TEXTE FOURNI:
****

La quatrième réponse est de savoir punir lorsque c'est nécessaire. Je le dis, car l'institution a trop souvent été tentée, par le passé, d'éloigner – pour le dire pudiquement – les victimes plutôt que les auteurs. Or elle doit être capable de se débarrasser de ses canards boiteux.

Enfin, vous l'avez dit, madame la sénatrice, mais je veux l'affirmer de nouveau devant le Sénat : quelques dérives individuelles ne sauraient en aucun cas porter atteinte à la réputation de l'institution militaire dans son ensemble. Il y va du succès des armes de la France. (M. François Patriat applaudit.)

M. Bruno Sido. Très bien !

M. le président. La parole est à Mme Jocelyne Guidez, pour la réplique.

Mme Jocelyne Guidez. Monsieur le ministre, je vous remercie de cette réponse très claire.

Un soldat en souffrance ne sera jamais un bon soldat, et l'autorité naturelle d'un bon cadre ne résidera jamais dans l'humiliation. (Applaudissements sur les travées des groupes UC et INDEP.)

rapport sur les frères musulmans

M. le président. La parole est à M. André Reichardt, pour le groupe Les Républicains. (Applaudissements sur les travées du groupe Les Républicains.)

M. André Reichardt. Ma question s'adresse à M. le ministre d'État, ministre de l'intérieur.

Monsieur le ministre, ce matin, un conseil de défense s'est réuni pour la présentation d'un rapport intitulé Frères musulmans et islamisme politique en France, réalisé par le préfet Pascal Courtade et le diplomate François Gouyette. L'élaboration de ce rapport commandé par votre prédécesseur a fait l'objet d'un important travail d'analyse de plusieurs mois.

****

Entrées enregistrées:
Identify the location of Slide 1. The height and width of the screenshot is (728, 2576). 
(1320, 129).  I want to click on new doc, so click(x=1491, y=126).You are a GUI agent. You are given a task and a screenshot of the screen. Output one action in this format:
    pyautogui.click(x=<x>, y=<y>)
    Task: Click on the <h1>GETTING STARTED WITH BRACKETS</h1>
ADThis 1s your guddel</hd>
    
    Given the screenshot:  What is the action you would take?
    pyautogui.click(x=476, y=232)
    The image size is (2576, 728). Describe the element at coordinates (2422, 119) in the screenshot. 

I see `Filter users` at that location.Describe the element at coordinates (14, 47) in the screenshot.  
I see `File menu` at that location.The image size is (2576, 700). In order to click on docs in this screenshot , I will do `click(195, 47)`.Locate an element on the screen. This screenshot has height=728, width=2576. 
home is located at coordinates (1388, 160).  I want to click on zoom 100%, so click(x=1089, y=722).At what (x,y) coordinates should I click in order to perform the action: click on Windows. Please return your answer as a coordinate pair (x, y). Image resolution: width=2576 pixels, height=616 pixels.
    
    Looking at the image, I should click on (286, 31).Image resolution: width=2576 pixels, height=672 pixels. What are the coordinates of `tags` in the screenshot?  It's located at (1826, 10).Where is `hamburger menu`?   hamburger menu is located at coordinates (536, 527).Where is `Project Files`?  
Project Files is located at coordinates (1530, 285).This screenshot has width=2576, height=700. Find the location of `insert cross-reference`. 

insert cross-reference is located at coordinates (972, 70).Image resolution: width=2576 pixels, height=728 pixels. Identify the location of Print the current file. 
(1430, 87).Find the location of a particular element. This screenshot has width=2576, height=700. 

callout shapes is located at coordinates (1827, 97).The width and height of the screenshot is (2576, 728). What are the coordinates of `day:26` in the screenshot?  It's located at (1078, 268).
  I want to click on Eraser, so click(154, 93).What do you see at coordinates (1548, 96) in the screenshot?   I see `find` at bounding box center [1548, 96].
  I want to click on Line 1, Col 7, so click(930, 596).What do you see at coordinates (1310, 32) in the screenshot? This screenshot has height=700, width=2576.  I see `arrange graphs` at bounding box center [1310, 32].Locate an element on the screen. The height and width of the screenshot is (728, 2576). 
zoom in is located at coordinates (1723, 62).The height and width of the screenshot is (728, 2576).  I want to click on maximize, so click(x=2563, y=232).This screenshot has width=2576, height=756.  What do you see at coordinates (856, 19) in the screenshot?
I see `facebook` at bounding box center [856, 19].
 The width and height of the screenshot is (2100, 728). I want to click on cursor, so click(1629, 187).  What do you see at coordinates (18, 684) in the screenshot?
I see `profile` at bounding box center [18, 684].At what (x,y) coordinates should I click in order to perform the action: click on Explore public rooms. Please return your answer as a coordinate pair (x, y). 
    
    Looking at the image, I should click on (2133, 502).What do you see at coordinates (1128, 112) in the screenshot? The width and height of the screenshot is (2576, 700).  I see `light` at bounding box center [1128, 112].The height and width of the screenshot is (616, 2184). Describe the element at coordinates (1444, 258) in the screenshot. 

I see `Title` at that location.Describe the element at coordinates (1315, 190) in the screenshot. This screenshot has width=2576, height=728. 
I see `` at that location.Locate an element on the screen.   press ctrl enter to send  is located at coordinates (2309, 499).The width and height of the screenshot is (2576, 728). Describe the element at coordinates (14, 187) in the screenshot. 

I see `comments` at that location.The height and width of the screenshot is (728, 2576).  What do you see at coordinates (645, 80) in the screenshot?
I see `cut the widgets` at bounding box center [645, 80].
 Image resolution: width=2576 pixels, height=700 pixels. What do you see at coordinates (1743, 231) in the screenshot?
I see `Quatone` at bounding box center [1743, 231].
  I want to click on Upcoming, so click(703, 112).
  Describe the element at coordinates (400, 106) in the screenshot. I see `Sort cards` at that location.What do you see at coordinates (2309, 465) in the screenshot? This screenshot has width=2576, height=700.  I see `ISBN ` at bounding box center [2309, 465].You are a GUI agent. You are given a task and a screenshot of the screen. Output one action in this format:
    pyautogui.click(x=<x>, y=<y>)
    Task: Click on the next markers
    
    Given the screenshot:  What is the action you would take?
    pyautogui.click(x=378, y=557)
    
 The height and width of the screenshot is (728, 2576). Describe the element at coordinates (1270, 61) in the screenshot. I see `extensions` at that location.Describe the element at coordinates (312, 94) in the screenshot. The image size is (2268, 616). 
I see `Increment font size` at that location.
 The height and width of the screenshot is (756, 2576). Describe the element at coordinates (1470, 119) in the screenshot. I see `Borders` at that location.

****

EXERCICE PROPOSÉ 1: D'après le compte rendu de séance au Sénat, qui a réalisé le rapport intitulé Frères musulmans et islamisme politique en France ?
EXERCICE PROPOSÉ 2: Reprenez le compte rendu de séance au Sénat là où il s'arrête et poursuivez-le.
Ces entrées n'ont aucun lien avec le compte rendu de séance au Sénat.

RÉSULTAT FINAL 1: Le préfet Pascal Courtade et le diplomate François Gouyette.

RÉSULTAT FINAL 2:
Selon nos informations, il semblerait qu'il brosse le tableau effrayant d'un pays – le nôtre, la France, monsieur le ministre ! – miné de l'intérieur par une confrérie qui y a structuré un important réseau d'implantation. Que ce soit par des lieux de culte, des associations, des écoles confessionnelles, voire des écosystèmes complets, ce réseau investit progressivement nos quartiers et nos villes.

Tout cela se déroule à bas bruit, mais avec beaucoup d'efficacité, et serait même alimenté par des circuits financiers, notamment étrangers. L'objectif n'est rien de moins que d'établir la prééminence de la loi coranique sur les lois et les valeurs de notre République.

Monsieur le ministre d'État, vous auriez vous-même affirmé que ce rapport est accablant et alarmant. Compte tenu de ces propos très forts, pourriez-vous nous en dire plus et, bien entendu, nous indiquer la suite que le Gouvernement compte donner à ce constat effrayant ? (Applaudissements sur les travées du groupe Les Républicains.)

M. le président. La parole est à M. le ministre d'État, ministre de l'intérieur.

M. Bruno Retailleau, ministre d'État, ministre de l'intérieur. Monsieur le président, monsieur le sénateur André Reichardt, bien sûr que ce rapport est alarmant.

Il concerne l'islamisme. Au reste, il est essentiel de séparer ces menées islamistes d'une pratique de l'islam compatible avec la République. J'observe d'ailleurs que les pays les plus durs avec les Frères musulmans sont non pas les démocraties occidentales, mais les pays musulmans.

M. Loïc Hervé. Très bien !

M. Bruno Retailleau, ministre d'État. Il y a une grande différence entre ce que l'on a appelé le séparatisme et l'entrisme. Le séparatisme consiste à construire de petites contre-sociétés séparées de la communauté nationale, tandis que l'entrisme tend à nous faire modifier profondément nos propres règles, ce qui concerne l'ensemble de la communauté des citoyens.

Vous vous êtes intéressé à ce sujet, monsieur Reichardt, comme le montrent vos travaux, que je connais, notamment votre rapport de 2016 intitulé De l'Islam en France à un Islam de France, établir la transparence et lever les ambiguïtés, ainsi que votre proposition de loi relative aux conditions d'exercice de la liberté de culte dans un cadre républicain, adoptée par le Sénat en 2018.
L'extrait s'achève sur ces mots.